Bisnis.com, JAKARTA – Kementerian Keuangan membantah soal adanya pejabat eselon I, yang berusaha menutupi laporan dugaan pencucian uang Rp189 triliun, dari Pusat Pelaporan dan Analisis Transaksi Keuangan (PPATK) kepada Menteri Keuangan Sri Mulyani Indrawati.
Staf Khusus Menteri Keuangan bidang Komunikasi Strategis Yustinus Prastowo menegaskan bahwa Kemenkeu tidak pernah menutupi data PPATK kepada Sri Mulyani. Apalagi, terkait dugaan pencucian uang impor emas batangan di Direktorat Jenderal Bea dan Cukai.
“Kemenkeu tidak mendiamkan apalagi menutup-nutupi data PPATK ke Bu Menteri. Semua dapat dijabarkan dengan akuntabel, transparan, bahkan digunakan untuk optimalisasi penerimaan termasuk mengenai impor akan kami bahas tuntas,” ujarnya Minggu (2/4/2023).
Yustinus mengatakan isu yang bermula pada 2016 silam awalnya terkait ekspor.
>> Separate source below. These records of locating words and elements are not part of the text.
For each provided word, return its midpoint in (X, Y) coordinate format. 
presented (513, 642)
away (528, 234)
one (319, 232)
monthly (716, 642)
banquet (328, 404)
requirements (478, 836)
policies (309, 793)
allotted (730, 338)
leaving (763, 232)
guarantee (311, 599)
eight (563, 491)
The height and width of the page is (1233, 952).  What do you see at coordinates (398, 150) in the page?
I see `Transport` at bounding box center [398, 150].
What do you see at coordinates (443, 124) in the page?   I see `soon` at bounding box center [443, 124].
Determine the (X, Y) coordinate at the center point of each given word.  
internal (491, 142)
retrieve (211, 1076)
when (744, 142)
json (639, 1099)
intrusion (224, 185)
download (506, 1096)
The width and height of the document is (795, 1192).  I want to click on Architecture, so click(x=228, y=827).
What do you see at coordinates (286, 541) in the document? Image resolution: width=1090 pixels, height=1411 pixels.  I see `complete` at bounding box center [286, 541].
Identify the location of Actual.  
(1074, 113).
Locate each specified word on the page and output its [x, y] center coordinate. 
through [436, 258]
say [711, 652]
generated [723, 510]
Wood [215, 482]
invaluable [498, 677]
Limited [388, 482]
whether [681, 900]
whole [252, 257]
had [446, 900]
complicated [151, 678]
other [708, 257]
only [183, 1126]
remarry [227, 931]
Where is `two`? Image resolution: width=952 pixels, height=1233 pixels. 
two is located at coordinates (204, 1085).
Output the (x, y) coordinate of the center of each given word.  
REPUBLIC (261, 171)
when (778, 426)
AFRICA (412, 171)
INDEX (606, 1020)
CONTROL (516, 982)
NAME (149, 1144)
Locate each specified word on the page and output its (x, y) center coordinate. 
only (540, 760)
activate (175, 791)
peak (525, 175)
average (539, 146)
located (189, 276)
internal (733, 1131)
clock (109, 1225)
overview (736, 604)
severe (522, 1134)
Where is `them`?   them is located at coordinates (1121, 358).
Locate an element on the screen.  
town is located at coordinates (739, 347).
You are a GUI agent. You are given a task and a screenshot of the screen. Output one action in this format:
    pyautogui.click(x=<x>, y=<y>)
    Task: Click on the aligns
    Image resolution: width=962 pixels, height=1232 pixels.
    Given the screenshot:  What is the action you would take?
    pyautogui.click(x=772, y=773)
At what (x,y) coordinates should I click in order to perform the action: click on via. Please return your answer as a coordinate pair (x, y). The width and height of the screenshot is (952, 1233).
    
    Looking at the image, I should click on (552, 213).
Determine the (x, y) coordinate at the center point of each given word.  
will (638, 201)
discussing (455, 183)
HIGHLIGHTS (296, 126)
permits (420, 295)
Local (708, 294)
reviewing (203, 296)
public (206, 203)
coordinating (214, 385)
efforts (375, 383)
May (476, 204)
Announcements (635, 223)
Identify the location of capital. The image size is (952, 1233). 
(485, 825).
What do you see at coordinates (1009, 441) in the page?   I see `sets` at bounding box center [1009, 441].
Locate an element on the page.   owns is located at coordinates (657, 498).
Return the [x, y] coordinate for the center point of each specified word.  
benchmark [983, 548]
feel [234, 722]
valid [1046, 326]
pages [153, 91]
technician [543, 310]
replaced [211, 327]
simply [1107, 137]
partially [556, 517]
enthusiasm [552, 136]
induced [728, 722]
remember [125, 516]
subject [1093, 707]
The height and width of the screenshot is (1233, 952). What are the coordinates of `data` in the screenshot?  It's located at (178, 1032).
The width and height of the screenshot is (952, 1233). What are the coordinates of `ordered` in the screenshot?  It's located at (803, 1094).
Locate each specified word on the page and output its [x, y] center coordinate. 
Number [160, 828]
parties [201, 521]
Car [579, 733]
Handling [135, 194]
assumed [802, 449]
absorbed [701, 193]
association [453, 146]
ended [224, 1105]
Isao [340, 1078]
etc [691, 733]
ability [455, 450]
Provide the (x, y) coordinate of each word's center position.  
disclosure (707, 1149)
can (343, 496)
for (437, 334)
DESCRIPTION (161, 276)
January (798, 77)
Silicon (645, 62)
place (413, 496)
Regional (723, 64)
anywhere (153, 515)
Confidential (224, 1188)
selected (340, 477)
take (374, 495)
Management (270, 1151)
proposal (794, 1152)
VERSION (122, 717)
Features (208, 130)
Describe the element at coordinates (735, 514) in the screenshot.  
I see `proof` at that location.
Saat itu, Bea Cukai Soekarno-Hatta menindak ekspor emas melalui kargo yang dilakukan PT Q. Ihwal ini lalu ditindaklanjuti dengan penyidikan di bidang kepabeanan.
Saat pemeriksaan, rupanya ditemukan emas batangan yang tidak sesuai dokumen Pemberitahuan Ekspor Barang (PEB). Yustinus juga menyatakan seharusnya ada persetujuan ekspor dari Kementerian Perdagangan.
Selain itu, di setiap kemasan disisipkan emas berbentuk gelang dalam jumlah kecil untuk mengelabui x-ray agar yang diekspor seolah perhiasan. Oleh karena itu, dilakukan penegahan dan penyegelan barang dalam rangka penyelidikan lebih lanjut.
Baca Juga
Yustinus menyatakan upaya itu merupakan modus dari PT Q, yang mengaku sebagai produsen perhiasan tujuan ekspor. Hal ini dilakukan agar perusahaan mendapat fasilitas tidak dipungut PPh Pasal 22 impor emas batangan, yang seharusnya 2,5 persen dari nilai impor.
“Jelas kenapa kegiatan ekspor disebut dalam klarifikasi kami. Karena ekspor lah yang menjadi indikasi awal adanya tindak pidana di bidang kepabeanan oleh PT Q. Dan tentu penyidikan yang dilakukan menyeluruh hingga tahapan impor. Itulah duduk perkara secara kronologis,” ujarnya.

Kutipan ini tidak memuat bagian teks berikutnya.